君達で良かった

「ほんじゃ、今日は来てくれてありがとうな。まぁ泉の面倒を見てる者達の集いっつーことでカンパーイ!」



優の言葉に全員が「乾杯!」とグラスを高く掲げた所で、ようやくパーティーが幕を開けた。しかし泉だけは拍子抜けしたように眉間に皺を寄せており、その様にまた全員が笑う。

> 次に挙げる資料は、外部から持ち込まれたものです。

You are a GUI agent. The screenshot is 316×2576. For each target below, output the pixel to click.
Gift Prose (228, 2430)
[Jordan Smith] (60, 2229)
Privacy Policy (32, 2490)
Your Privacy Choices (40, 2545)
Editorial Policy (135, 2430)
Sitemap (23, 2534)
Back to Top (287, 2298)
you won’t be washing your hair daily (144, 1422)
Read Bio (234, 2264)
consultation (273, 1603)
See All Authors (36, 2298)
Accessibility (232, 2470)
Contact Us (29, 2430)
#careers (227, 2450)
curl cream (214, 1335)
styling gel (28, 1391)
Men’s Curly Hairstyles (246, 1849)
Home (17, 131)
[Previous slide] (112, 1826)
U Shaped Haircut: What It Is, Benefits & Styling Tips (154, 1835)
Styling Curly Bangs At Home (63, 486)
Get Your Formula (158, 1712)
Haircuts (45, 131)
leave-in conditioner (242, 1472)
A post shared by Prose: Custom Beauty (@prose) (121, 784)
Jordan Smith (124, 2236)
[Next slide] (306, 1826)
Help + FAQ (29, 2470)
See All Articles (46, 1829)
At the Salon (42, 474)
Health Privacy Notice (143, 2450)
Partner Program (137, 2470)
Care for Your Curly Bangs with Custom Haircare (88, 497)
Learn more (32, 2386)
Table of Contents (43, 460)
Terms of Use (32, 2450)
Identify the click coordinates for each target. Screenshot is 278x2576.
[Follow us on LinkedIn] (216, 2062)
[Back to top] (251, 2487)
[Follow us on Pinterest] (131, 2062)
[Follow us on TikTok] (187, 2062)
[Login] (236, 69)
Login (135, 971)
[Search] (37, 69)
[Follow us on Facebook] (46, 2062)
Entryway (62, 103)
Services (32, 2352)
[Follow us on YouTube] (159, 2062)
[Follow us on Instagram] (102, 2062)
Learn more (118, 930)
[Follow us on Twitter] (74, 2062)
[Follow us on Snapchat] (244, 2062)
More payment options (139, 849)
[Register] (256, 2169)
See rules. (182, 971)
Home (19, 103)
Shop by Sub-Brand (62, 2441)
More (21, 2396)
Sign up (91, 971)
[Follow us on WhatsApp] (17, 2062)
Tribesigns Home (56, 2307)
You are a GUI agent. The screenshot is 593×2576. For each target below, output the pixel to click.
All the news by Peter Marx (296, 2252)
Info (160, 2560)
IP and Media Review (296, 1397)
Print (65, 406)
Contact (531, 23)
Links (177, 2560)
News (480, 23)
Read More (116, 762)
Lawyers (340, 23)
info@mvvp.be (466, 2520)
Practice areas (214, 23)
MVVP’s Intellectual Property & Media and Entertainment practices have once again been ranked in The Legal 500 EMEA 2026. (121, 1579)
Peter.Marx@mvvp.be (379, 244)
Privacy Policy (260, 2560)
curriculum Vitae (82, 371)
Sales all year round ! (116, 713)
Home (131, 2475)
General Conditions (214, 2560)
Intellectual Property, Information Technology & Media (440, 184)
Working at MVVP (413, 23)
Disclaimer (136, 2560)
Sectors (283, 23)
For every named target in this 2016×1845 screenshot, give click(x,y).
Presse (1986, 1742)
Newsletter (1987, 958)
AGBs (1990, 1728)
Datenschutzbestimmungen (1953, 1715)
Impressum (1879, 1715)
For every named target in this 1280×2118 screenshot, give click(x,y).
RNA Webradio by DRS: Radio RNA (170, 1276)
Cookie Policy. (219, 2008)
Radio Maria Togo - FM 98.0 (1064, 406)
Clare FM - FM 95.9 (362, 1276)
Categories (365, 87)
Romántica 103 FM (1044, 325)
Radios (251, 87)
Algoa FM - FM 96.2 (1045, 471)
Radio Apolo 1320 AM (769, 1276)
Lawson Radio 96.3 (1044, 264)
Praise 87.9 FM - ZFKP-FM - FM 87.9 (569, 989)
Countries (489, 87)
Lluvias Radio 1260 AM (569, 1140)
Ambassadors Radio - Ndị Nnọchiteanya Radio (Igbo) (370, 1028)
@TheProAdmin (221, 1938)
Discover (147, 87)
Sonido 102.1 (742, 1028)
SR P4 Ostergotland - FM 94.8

「面倒を見てる、って、私そんな子供じゃないんだけど」

「そうかしら?」

「まぁペットみたいなもんだろぃ」

「っすね!」

「ええー?」



優に続き香月、丸井、更には年下の切原にまでそう言われ、いよいよ不貞腐れた表情で飲み物をちびちびと飲み始める。それが子供のようだという事には、当の本人は気付いていない。



「シメにはうどんいれよー!」

「ご飯を混ぜて雑炊にするっちゅーのも捨てがたいの」

「跡部は鍋自体あまりしないからわかっていない確率98%だな」

「うるせえよ」



芥川と仁王の発言に首を傾げていたのが柳にバレ、若干照れた表情を浮かべながら大人しく鍋の中をつつき始める跡部。普段ならからかいの種になるが、食に夢中な今の彼らにそれは眼中に無い。凄まじい勢いで消えて行く料理を見ながらある者は呆れたり、またある者は楽しそうにしていた。



「なんつーか、楽しい奴らだな」



そんな彼らの様子を見て、優は思わずそう呟く。普段1人で食事をとる泉と彼にとっては実に慣れない光景だが、2人の表情はいつもに増して穏やかだった。


「ゲット!」

「ちょっと切原!それ私の陣地にあった豆腐なんだけど!」

「ジャッカル、肉よこせぃ」

「自分のハンバーグあるだろ!?」

「うるさいですね、食事中くらい静かにして下さいよ」

「まぁ堅いことは言わずに楽しもうよ日吉!あ、泉先輩ハンバーグすっごい美味いです!なんていうか先輩の愛を感じるっていうか、あ、勿論俺の愛も充分に返しますから!」

「お前重傷だろ、ってかめんどくせぇ」



日吉を止めに入ったはずが結果本人が暴走してしまい、間近で初めてそれを見た切原がドン引きしたように彼の頭を叩く。氷帝は慣れているので何も反応していないが、立海の間に乾いた空気が漂っていた。



「随分直球だね」

「今に始まったことじゃねえよ」

「やっぱり部長の背中を見て育つとあぁなるのかぁ。俺も赤也の教育に気を付けなくちゃ」

「おい幸村それどういう意味だ」



察した両校の部長同志が話を始めるが、こちらも和気藹々という風にはいかなさそうだった。

しかしそれでも、食も進めば会話も進む。いつまで経っても笑いの絶えない賑やかな光景を見ながら、優は満足げにしていた。



「安心しましたか?」



そんな優に話しかけたのは香月だ。



「良い奴らだってのは知ってたからな。本当に泉が笑えてる環境なんだなってのを改めて思うと嬉しくてよ」

「結構溺愛してるんですね」

「本物の妹みたいなもんだからなぁ。これからもあいつの事よろしく」

「任せて下さい」



頼りある返事を聞いてから再び箸を進める。そんな風にしばらく学校生活での泉の様子について話していると、次第に話は恋愛の事へ逸れて行った。



「彼氏もこん中からだったら大歓迎なんだけどな」

「どうでしょうかね。多分まだ先になりますよ」

「だよな。あいつ恋愛不器用だし」

「しかも鈍感ですからね」



視線を移せば、周りに負けないようにとハンバーグを食べている泉が、その頬の膨らみをハムスターのようだとからかわれ拗ねていた。どんな時も彼らの中心で幸せそうに笑っている彼女を見て、優は嬉しいような複雑なような、完全な親気分になる。